Sunshine Tower is an 18-storey office block equipped with a 5G-enabled data centre and a helipad. The office block is designed as an MSC-compliant building, similar to SUNTECH Tower at Bayan Baru. It contains 227600 sqft of net lettable area that accommodates 128 office units. Citigroup occupies eight of the floors within the tower.

=== Sunshine Residence ===
Sunshine Residence is a 30-storey condominium containing 270 residential units, ranging from 1342 sqft to 1973 sqft per unit.

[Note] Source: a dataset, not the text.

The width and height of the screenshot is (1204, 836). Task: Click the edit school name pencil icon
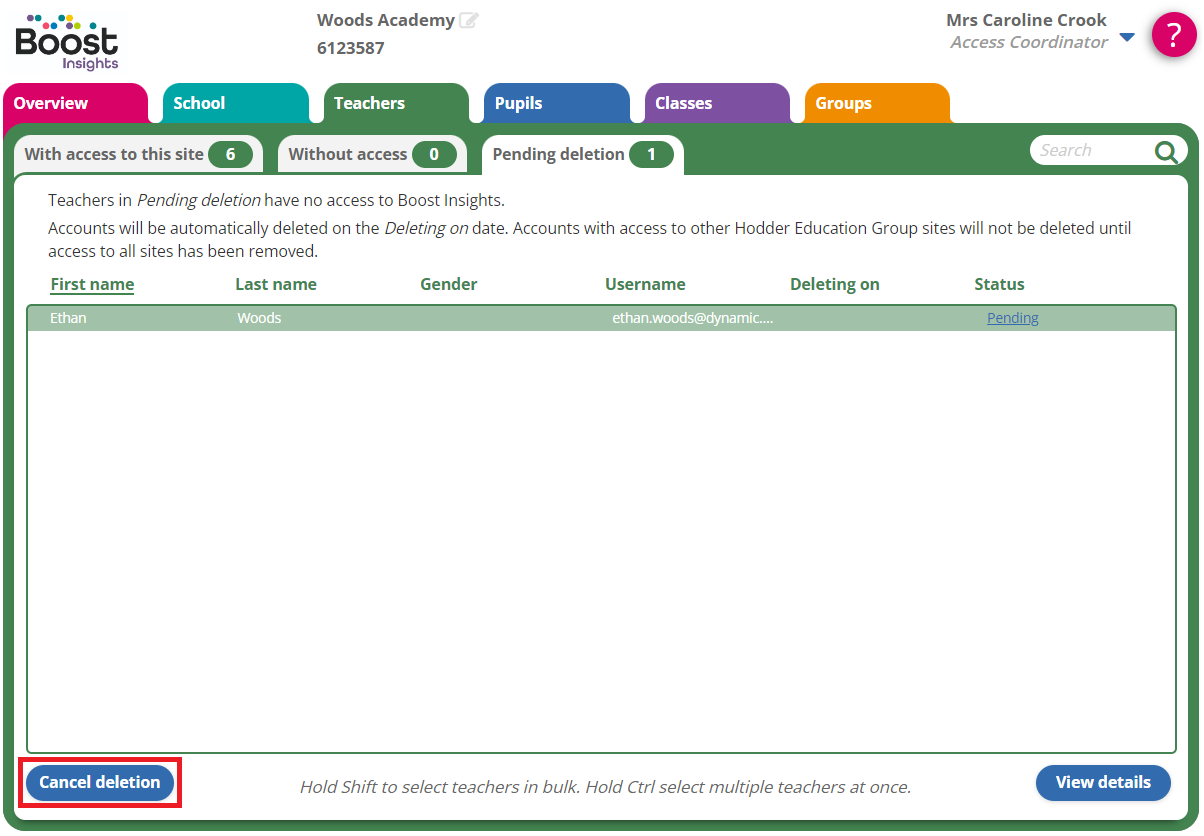(468, 20)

=== Harris Sunshine Penang ===
Originally named Sunshine World, the 18-storey hotel was acquired by The Ascott Limited, a Singapore-based hospitality company, in 2022. The hotel contains 289 rooms of varying sizes and 33500 sqft of convention space with a capacity of approximately 1,200.

== Location ==
Sunshine Central is situated on Lintang Kampung Melayu 1 within the neighbourhood of Kampung Melayu in Air Itam. A flyover connects the complex with Jalan Thean Tek, a thoroughfare within Farlim.

== Notes ==
Gurney Plaza has a net lettable area of 889859 sqft.

Queensbay Mall has a net lettable area of 883111 sqft as of 2022.